Exercise instructions
Rewrite the records from the line with "The width and height of the screenshot is (492, 458)." up to and including the line with "click(524, 115)", substituting "Store Location" for "Showroom Location" and leaving everything else unchanged.

Records supplied
------------------------------------------------------------------------

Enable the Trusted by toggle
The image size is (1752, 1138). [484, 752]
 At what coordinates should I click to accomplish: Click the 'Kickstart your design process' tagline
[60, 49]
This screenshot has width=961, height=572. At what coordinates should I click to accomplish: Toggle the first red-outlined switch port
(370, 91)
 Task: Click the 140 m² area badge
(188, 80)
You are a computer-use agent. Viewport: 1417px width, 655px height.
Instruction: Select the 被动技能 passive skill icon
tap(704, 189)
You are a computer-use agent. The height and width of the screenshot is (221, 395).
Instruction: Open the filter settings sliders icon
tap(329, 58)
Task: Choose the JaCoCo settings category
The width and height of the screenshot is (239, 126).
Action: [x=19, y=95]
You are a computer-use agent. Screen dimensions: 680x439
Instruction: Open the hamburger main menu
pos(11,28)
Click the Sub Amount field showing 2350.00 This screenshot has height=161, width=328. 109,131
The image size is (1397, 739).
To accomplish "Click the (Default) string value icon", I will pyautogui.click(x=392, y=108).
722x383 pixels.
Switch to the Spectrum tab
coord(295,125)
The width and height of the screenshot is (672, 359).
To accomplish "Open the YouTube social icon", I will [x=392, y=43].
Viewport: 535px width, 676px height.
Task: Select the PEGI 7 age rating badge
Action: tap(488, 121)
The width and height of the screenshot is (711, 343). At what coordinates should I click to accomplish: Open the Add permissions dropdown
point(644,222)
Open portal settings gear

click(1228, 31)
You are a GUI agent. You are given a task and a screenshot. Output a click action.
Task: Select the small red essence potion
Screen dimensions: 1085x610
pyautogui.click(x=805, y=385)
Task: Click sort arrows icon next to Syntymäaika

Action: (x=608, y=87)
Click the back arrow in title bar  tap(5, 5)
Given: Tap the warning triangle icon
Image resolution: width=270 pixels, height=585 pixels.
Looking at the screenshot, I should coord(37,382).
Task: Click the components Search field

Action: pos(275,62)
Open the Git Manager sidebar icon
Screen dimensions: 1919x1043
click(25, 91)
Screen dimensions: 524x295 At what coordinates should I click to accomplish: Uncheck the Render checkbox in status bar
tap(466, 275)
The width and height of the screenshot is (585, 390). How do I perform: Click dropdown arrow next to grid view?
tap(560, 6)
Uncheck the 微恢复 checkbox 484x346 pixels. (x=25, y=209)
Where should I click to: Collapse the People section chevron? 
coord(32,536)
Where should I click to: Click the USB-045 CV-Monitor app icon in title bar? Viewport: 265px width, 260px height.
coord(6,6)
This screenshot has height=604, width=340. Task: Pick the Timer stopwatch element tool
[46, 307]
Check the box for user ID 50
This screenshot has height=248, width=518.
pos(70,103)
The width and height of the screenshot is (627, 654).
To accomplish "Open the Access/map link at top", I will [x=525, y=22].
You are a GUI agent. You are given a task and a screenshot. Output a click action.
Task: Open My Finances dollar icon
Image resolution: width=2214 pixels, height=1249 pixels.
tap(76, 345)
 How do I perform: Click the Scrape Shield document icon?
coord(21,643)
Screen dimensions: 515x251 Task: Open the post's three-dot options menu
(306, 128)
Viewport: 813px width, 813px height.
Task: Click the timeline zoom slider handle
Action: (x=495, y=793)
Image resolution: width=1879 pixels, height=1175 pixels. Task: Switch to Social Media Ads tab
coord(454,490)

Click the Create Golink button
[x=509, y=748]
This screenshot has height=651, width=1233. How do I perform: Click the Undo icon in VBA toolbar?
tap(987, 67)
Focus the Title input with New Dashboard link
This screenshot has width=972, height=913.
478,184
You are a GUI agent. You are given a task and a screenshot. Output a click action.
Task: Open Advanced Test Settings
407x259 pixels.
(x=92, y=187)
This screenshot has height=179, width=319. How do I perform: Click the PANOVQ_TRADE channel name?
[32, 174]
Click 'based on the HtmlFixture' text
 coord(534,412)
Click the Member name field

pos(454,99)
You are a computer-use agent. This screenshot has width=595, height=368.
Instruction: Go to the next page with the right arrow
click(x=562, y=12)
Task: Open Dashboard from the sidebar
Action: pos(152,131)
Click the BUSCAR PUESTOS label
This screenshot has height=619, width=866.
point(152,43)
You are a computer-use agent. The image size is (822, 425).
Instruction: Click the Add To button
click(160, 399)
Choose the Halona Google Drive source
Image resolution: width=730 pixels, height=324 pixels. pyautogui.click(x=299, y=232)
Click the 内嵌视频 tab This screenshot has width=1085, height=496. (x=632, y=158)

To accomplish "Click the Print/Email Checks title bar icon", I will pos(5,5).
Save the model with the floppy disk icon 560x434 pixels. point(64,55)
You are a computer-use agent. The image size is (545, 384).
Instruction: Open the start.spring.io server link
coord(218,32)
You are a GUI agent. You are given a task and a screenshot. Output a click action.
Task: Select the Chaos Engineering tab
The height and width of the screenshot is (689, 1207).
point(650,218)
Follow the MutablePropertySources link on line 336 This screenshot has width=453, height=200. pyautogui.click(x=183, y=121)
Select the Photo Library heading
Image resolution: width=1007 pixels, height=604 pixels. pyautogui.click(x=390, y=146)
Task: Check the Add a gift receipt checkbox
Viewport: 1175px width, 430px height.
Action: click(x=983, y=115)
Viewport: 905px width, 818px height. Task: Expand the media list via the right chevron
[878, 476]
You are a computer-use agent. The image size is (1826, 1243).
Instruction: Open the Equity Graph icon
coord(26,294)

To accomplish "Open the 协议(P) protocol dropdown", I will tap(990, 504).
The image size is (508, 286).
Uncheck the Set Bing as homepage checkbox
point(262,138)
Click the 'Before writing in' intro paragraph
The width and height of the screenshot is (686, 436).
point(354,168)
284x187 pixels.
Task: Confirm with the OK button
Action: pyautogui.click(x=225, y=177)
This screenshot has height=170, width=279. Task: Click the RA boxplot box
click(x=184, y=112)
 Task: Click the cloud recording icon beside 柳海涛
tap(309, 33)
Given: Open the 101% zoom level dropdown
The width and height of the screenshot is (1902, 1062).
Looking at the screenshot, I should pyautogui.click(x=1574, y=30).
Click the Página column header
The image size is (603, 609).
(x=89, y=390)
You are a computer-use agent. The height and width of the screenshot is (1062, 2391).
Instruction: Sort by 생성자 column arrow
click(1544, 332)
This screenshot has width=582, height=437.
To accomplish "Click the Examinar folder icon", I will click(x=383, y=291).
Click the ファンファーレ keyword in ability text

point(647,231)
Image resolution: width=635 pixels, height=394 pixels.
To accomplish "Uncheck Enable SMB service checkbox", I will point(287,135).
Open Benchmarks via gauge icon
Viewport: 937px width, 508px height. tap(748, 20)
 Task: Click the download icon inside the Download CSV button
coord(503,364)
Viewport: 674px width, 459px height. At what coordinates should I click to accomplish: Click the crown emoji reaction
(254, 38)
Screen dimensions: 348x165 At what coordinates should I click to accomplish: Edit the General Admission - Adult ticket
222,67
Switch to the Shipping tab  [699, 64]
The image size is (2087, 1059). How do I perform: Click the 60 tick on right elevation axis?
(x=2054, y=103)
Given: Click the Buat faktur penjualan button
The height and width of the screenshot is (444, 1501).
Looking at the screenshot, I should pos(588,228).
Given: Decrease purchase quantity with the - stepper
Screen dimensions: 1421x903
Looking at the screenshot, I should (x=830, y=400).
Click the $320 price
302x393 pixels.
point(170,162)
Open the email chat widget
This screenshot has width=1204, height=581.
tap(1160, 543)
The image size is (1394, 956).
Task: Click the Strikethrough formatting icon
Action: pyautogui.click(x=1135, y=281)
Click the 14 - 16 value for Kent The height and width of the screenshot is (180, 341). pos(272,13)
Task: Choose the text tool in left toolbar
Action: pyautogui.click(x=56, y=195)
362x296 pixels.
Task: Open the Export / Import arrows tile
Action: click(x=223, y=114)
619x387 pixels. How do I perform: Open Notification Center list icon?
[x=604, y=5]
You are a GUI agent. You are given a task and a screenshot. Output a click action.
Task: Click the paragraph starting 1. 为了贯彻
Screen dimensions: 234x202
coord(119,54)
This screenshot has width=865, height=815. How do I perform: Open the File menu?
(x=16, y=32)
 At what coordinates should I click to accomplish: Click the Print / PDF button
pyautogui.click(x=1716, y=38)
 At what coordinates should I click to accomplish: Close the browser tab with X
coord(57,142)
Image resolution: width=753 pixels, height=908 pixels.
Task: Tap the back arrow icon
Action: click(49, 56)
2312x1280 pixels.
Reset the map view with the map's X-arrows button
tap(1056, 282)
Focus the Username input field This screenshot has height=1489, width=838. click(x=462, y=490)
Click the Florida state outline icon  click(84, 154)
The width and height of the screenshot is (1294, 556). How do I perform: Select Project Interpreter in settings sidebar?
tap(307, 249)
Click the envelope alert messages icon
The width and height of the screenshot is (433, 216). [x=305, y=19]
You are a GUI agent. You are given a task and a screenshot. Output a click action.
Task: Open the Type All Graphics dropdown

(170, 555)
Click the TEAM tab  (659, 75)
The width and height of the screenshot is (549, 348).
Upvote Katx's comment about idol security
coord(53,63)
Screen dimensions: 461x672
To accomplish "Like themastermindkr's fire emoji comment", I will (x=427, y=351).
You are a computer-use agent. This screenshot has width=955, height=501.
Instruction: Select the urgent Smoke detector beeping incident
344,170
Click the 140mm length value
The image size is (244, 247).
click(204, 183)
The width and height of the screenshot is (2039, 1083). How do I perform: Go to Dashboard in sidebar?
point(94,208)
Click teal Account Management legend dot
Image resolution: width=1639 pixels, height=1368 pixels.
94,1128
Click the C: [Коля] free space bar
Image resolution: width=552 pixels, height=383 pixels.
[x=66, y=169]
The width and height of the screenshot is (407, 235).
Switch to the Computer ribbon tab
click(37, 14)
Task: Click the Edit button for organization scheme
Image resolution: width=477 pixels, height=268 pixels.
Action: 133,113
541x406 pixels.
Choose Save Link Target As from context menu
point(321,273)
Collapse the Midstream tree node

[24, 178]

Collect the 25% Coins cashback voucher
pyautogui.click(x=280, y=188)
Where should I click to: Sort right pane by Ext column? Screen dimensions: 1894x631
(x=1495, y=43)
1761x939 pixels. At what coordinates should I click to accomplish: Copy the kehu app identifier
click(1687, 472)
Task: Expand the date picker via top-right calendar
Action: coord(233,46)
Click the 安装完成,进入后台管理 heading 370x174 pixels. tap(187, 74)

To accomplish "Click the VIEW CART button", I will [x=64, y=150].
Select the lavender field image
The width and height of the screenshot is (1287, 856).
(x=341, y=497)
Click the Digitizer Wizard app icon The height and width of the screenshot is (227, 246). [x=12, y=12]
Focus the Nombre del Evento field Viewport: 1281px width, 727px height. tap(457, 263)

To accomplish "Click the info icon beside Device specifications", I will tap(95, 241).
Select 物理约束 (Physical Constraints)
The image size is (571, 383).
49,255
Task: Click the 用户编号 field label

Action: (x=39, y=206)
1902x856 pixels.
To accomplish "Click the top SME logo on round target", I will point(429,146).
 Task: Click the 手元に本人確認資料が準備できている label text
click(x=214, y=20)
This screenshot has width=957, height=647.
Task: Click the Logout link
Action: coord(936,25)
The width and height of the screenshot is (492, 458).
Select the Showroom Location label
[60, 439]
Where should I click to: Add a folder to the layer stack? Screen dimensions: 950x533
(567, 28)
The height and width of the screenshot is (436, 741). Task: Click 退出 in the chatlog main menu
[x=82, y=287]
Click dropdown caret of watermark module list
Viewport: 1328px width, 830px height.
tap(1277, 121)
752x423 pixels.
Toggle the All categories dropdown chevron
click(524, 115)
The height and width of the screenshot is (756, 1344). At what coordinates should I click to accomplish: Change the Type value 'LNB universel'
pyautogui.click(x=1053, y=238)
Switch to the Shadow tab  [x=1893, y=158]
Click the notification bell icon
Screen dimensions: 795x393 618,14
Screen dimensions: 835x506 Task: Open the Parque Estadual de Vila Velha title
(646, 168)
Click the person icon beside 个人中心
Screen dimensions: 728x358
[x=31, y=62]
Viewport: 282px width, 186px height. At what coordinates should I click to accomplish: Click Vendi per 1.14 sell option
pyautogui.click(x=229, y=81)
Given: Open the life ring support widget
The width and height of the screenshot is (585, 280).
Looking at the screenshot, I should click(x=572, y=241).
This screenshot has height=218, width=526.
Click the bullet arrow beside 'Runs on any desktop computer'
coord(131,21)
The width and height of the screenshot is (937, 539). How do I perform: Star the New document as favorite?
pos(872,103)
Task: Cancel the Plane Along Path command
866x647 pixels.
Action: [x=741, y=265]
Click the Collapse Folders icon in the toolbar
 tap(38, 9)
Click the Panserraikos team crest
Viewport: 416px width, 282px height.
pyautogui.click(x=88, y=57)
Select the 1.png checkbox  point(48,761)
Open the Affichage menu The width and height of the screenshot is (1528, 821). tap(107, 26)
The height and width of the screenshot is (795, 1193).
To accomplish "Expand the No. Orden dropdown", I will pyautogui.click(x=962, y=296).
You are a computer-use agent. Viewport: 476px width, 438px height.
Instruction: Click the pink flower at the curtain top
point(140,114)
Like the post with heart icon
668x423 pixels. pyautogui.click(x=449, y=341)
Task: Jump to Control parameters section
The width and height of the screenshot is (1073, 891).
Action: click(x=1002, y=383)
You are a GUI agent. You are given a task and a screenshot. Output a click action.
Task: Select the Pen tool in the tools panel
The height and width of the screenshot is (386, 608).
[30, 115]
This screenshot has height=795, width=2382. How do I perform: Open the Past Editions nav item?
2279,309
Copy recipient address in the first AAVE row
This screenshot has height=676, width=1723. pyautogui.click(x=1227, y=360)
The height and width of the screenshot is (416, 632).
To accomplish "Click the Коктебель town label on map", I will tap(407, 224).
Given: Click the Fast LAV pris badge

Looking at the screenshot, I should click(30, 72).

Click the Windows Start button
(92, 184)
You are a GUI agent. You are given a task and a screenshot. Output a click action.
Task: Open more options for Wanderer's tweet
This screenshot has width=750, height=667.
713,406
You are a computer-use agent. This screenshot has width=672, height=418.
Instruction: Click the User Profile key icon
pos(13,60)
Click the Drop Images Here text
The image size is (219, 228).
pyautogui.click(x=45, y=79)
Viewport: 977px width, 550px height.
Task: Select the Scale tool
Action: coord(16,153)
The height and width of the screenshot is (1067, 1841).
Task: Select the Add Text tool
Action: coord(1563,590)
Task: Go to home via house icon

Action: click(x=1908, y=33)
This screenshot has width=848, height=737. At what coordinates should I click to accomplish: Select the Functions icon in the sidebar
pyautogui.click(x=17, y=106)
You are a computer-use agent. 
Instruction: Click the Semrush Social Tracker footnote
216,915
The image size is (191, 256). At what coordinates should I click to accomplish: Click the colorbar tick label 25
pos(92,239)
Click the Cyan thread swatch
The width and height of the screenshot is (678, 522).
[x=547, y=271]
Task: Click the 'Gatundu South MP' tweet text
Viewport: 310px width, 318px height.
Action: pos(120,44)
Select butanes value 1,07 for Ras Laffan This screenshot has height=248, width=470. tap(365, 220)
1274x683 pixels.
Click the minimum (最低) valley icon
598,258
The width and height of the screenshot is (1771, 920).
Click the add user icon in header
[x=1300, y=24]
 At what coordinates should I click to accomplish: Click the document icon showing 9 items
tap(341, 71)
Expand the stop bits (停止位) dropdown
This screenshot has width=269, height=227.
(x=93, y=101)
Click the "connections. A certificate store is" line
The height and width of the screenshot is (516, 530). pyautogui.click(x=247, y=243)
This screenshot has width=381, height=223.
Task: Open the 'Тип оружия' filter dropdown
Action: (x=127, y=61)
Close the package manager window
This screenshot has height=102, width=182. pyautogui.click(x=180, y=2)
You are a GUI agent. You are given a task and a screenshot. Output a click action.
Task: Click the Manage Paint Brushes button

------------------------------------------------------------------------

Task result
The width and height of the screenshot is (492, 458).
Select the Store Location label
[60, 439]
Where should I click to: Add a folder to the layer stack? Screen dimensions: 950x533
(567, 28)
The height and width of the screenshot is (436, 741). Task: Click 退出 in the chatlog main menu
[x=82, y=287]
Click dropdown caret of watermark module list
Viewport: 1328px width, 830px height.
tap(1277, 121)
752x423 pixels.
Toggle the All categories dropdown chevron
click(524, 115)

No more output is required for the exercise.